There's some good info here:
http://www.houserepairtalk.com/showthread.php?t=10833&highlight=sealing+crawlspace

...and some other threads, as this discussion comes up occasionally. Do a search for crawlspace or sealing crawlspace.


----------



## Sparky617 (Nov 18, 2016)

dehum_anon said:


> I have not read them yet, I am going over there momentarily. I wanted to get feedback from as many people as possible.

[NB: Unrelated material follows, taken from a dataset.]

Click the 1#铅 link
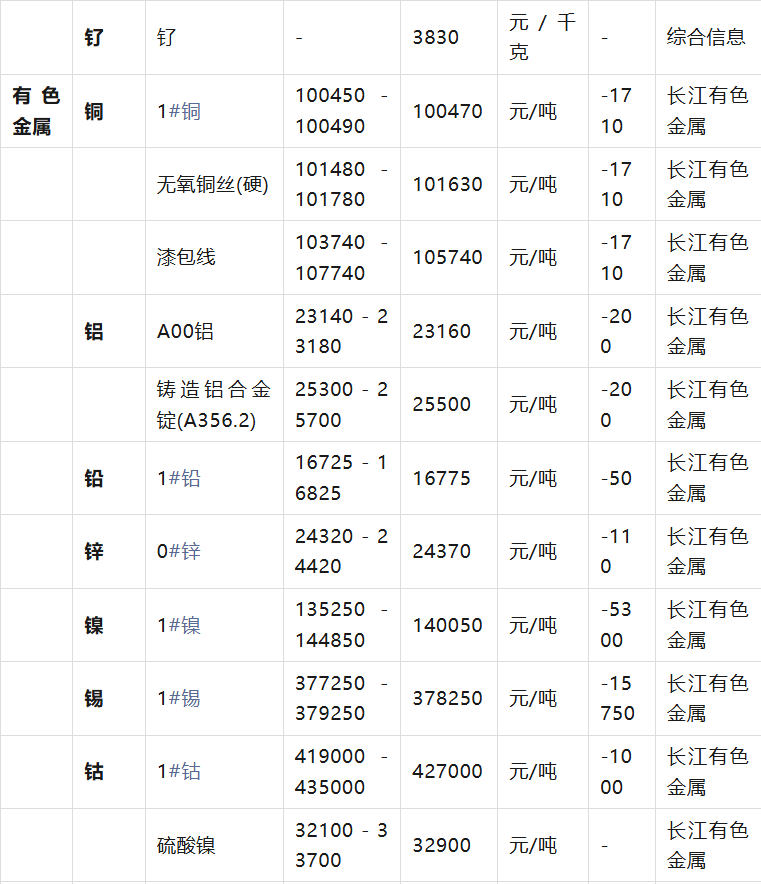761x884 pixels. click(179, 478)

I am going to try to seal the vents. and lay a vapor barrier donw.



You posted them both in the same HVAC section of the forum.


----------



## EdInKentucky (Oct 19, 2018)

Turning the crawlspace into a "conditioned space", as though it were a room in the house, is only a good idea after all else fails.   You will need to seal the crawlspace seriously well, and you probably can't without spending a fortune.
If your house is in a rain forest, 80-100% humidity all the time, sealing up the crawlspace and dehumidifying it mechanically, might be a good idea.
But if the climate is more moderate, better to not seal the crawlspace, and use foundation vents.
If at all possible, find out why the crawlspace is moist, and solve that problem.   That's your least expensive and longer-lasting fix.
And probably install MORE foundation vents, let nature ventilate your crawlspace.
Even more ventilation can be achieved with a small blower device to move air through the crawlspace.


----------